Feral - Rewilding the land, sea and human life
- Searching for enchantment on the frontiers of rewilding
- Author: George Monbiot
- Language: English
- Subject: Rewilding
- Genre: non-fiction
- Publisher: Penguin Books
- Publication date: October 2013
- Media type: paperback
- Pages: 316
- ISBN: 978-1846147487

= Feral (book) =

2013 book by George Monbiot

Feral: Searching for Enchantment on the Frontiers of Rewilding (also published as Feral: rewilding the land, sea and human life) is a 2013 book by the British activist George Monbiot. In it, Monbiot discusses rewilding, particularly in the United Kingdom. It was first published by Allen Lane, a hardback imprint of the Penguin Group. The book received positive critical reviews, and won several awards. It inspired the founding of Rewilding Britain.

==Background==
By Monbiot's own account, rewilding was a fringe interest at the time he published the book.
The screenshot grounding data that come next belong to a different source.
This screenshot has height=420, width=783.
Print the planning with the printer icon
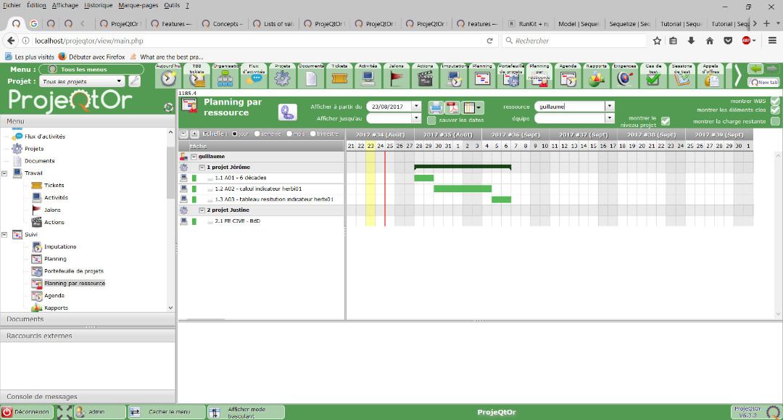436,108
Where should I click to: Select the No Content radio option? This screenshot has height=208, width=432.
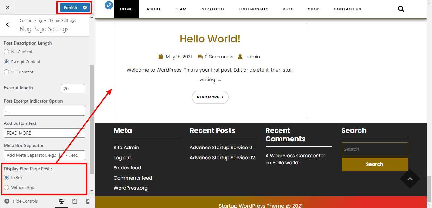pyautogui.click(x=6, y=52)
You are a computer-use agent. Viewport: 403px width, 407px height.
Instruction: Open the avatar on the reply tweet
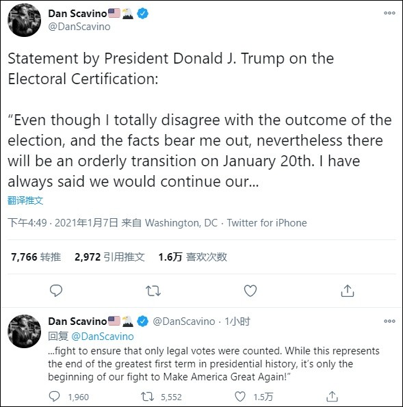coord(24,331)
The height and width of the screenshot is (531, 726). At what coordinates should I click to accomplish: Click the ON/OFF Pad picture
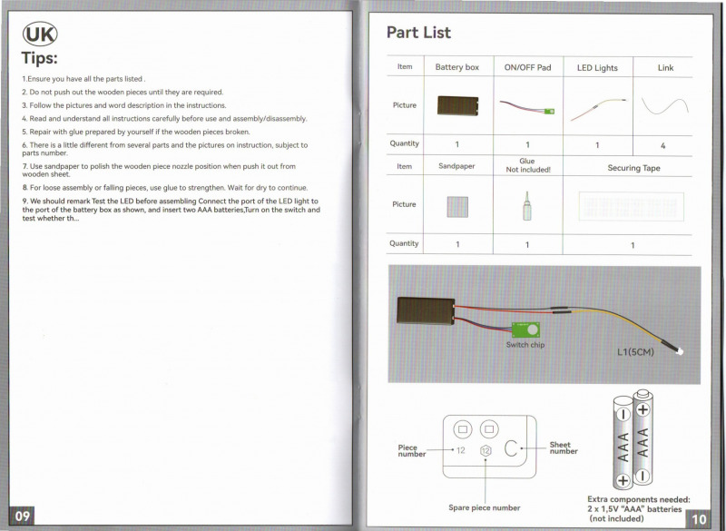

However, there had been attempts at rewilding in Britain such as "Wild Ennerdale" at Ennerdale, Cumbria, a project which Monbiot finds limited in scope.

The word ‘rewilding’ entered the dictionary in 2011, with its definition greatly contested from the start. Initially, it was defined as releasing captive animals into the wild, but the definition was soon expanded to describe the reintroduction of animal and plant species to habitats from which they had been excised. In other circles, the term is used to indicate the rehabilitation of entire ecosystems, instead of particular species only. The definitions preferred by the author differ slightly from these, as they entail permitting ecological processes to resume (without human intervention), and embracing the fluctuations in the physical environment (instead of attempting to keep it in a state of arrested development). In summary, Monbiot defines the concept as follows: “Rewilding, to me, is about resisting the urge to control nature and allowing it to find its own way.”

==Synopsis==
Monbiot addresses readers who feel the urge for a wilder life and encourages them to challenge their perception of humankind’s place in the world, the world's ecosystems, and the interaction between humankind and nature. While also referencing his own experiences exploring the Welsh coastline and mountains, Monbiot looks at rewilding projects around the world, and pays particular attention to the scope for rewilding in the United Kingdom. He argues that overgrazing is a problem in the British uplands and calls for sheep numbers to be reduced so that areas can be rewilded. The author looks at the phenomenon of British big cats, supposed sightings which in his view reflect human origins in a wilder landscape. The author discusses the risks and benefits of reintroducing several species to the UK, including beavers, wolves and lynx, arguing that some recently extinct megafauna being reintroduced could provide ecosystem and economic benefits.

After initial chapters that serve as an introduction to the author’s personal and academic interest in the subject matter, the content takes the form of case studies. According to the author, case studies relating successful rewilding projects around the world (Scotland, Wales, North America) serve to provide examples of good practice and offer the reader hope (that rewilding is indeed possible). In chapter 11, “The Beast Within (or how not to rewild)”, case studies of rewilding in Slovenia, Croatia, Eastern Poland and the Americas that occurred as result of political tyranny, civil war, genocide and tyranny serve as cautionary tales. The author strongly believes that rewilding must not be an opposition to the people who live on and benefit from the land but must be done with their consent and active engagement. Monbiot is critical of the current state of conservation in the United Kingdom and advocates for sea rewilding and expansion of marine reserves.

== Reception ==
The book received favourable reviews, including in publications normally hostile to Monbiot's work, such as The Spectator and The Daily Telegraph. Many reviewers were impressed by the lyrical nature of the book's prose style. According to the New Statesmans reviewer "something about the charm and persistence of Monbiot’s argument has the hypnotic effect of a stoat beguiling a hapless rabbit". Some organisations representing farmers, such as the Farmers' Union of Wales objected to the book's characterisation of sheep farming as environmentally damaging and the Welsh Uplands as a "slow-burning ecological disaster".

==Awards==
The book won awards from:
- The Zoological Society of London: Thomson Reuters/Zoological Record Award (2013). Presented for the public communication of zoology.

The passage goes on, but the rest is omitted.